Stated task:
Rewrite the lines beginning at the one that has "Given: Click the Copilot icon in header" and stopping after the one that has "will [101, 31].", changing "To accomplish" to "To carry out" and leaving all else the same.

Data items
··········

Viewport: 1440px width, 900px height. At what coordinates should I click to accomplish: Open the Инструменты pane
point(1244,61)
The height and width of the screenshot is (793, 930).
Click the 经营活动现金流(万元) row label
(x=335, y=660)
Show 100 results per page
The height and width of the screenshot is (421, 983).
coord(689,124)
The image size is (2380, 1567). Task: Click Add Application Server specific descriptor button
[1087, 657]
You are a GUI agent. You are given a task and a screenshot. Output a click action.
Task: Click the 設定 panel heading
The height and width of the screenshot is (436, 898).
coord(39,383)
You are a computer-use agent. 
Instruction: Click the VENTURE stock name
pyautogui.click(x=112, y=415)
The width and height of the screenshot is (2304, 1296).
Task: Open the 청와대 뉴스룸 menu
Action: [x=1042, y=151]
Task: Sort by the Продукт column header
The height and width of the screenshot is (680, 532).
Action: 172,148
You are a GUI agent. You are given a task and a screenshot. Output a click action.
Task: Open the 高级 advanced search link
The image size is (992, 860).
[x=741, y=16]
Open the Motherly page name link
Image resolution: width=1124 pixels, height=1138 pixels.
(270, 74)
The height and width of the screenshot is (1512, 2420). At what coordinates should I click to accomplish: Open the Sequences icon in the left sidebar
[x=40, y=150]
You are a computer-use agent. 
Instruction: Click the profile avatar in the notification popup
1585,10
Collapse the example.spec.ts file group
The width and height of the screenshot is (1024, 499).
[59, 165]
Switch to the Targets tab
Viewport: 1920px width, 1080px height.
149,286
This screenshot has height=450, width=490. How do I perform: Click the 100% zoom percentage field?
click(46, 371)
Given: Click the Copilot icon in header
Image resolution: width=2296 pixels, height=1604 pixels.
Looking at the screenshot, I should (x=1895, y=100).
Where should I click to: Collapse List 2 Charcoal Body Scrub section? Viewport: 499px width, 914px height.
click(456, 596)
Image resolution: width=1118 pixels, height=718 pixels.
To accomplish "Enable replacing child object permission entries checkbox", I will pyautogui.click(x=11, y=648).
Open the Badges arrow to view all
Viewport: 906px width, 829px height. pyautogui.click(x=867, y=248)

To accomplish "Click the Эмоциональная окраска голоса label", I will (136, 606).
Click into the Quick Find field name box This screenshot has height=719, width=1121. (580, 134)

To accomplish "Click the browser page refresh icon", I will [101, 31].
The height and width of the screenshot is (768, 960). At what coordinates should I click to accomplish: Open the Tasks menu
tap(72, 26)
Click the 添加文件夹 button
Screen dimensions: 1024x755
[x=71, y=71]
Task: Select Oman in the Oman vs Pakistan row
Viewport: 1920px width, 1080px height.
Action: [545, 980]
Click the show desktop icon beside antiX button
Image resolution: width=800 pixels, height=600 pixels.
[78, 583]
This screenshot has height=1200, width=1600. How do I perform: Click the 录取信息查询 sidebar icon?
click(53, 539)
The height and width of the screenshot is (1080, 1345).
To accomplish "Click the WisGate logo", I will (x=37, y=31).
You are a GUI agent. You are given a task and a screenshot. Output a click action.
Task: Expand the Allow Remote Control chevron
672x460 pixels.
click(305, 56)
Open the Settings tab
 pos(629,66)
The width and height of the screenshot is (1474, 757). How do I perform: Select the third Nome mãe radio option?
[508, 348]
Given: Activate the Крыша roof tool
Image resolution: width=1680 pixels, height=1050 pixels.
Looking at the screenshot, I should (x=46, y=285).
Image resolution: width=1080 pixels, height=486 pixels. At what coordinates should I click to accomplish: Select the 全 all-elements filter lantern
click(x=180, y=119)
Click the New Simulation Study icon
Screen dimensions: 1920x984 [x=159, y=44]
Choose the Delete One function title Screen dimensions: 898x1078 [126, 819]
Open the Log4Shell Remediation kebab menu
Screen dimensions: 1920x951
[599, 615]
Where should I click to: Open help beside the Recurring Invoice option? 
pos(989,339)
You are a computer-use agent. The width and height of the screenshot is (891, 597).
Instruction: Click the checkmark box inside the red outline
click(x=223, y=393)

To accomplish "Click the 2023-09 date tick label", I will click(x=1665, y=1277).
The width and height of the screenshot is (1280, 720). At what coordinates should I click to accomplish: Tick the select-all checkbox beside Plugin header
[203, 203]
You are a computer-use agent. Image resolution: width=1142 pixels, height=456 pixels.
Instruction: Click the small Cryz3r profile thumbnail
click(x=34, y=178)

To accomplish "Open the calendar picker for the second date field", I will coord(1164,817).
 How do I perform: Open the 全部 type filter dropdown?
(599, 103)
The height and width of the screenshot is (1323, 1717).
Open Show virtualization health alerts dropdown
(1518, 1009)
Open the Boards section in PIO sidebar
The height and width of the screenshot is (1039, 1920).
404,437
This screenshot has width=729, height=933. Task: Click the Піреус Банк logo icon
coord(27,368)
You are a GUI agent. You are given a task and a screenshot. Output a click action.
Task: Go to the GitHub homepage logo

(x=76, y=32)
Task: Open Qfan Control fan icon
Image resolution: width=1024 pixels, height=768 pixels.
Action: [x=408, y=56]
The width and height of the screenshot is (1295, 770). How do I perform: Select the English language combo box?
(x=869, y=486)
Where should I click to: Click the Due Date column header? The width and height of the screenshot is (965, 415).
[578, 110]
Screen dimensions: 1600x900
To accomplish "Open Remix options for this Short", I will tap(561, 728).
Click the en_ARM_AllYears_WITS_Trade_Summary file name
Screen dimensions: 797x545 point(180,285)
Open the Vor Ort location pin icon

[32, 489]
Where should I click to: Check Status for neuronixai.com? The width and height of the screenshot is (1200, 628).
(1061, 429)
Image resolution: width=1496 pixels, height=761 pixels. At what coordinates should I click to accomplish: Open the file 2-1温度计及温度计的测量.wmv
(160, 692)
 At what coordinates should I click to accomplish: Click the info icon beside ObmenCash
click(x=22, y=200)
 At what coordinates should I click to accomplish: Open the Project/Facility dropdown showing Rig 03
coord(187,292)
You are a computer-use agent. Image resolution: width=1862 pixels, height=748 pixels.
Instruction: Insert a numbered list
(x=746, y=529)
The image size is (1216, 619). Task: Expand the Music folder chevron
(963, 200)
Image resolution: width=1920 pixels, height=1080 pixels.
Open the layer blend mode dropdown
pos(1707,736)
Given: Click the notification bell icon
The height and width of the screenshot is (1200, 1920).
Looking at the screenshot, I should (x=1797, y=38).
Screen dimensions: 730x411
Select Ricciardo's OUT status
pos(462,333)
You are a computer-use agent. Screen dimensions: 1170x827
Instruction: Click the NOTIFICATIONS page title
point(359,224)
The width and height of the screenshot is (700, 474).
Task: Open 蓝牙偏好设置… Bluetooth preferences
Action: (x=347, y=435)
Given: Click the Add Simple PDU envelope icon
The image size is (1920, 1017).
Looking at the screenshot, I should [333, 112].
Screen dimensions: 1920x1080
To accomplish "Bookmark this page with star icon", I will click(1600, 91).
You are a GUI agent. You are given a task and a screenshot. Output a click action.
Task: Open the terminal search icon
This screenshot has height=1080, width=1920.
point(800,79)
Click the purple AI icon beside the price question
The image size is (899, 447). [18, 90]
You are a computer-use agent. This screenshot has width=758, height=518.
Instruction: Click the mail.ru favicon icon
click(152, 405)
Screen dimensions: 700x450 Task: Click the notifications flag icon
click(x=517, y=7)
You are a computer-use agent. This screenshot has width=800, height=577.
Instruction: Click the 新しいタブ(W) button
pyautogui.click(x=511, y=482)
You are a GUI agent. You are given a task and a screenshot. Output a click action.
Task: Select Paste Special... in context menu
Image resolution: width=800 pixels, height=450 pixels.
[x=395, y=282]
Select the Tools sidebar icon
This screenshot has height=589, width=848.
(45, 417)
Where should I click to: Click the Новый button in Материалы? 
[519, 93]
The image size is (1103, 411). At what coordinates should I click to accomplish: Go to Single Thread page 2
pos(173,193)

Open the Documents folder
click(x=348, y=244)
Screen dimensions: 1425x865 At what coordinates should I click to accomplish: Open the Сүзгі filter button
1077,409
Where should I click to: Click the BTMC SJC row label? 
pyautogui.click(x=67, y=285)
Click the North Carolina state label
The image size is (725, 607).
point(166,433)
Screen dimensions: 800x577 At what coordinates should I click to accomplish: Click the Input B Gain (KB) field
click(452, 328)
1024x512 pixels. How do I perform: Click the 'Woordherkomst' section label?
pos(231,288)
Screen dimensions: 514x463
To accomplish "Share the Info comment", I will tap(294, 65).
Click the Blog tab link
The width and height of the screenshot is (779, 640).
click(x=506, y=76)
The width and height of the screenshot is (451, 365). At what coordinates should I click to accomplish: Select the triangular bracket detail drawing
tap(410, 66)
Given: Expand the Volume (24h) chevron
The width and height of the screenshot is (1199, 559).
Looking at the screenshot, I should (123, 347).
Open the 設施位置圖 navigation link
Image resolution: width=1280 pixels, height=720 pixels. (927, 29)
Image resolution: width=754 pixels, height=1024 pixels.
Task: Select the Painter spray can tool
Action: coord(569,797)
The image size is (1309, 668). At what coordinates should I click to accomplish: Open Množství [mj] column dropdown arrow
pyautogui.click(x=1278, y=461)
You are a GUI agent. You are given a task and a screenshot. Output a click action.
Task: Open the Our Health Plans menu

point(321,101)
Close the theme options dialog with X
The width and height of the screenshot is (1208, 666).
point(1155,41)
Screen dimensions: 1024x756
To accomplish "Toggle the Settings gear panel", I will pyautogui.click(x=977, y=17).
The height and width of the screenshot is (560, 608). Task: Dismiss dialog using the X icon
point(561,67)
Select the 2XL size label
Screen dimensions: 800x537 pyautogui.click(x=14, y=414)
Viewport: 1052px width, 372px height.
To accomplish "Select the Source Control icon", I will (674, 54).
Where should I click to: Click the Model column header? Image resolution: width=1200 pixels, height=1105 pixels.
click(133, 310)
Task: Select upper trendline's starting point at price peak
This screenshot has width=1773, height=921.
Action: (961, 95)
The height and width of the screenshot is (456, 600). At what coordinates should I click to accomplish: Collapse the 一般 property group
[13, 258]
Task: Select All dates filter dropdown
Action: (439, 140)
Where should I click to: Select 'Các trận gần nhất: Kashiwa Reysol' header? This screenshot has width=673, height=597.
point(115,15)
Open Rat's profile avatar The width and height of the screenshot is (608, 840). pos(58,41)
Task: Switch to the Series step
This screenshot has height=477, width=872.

··········

Task solution:
Given: Click the Copilot icon in header
Image resolution: width=2296 pixels, height=1604 pixels.
Looking at the screenshot, I should (x=1895, y=100).
Where should I click to: Collapse List 2 Charcoal Body Scrub section? Viewport: 499px width, 914px height.
click(456, 596)
Image resolution: width=1118 pixels, height=718 pixels.
To carry out "Enable replacing child object permission entries checkbox", I will pyautogui.click(x=11, y=648).
Open the Badges arrow to view all
Viewport: 906px width, 829px height. pyautogui.click(x=867, y=248)

To carry out "Click the Эмоциональная окраска голоса label", I will (136, 606).
Click into the Quick Find field name box This screenshot has height=719, width=1121. (580, 134)

To carry out "Click the browser page refresh icon", I will [101, 31].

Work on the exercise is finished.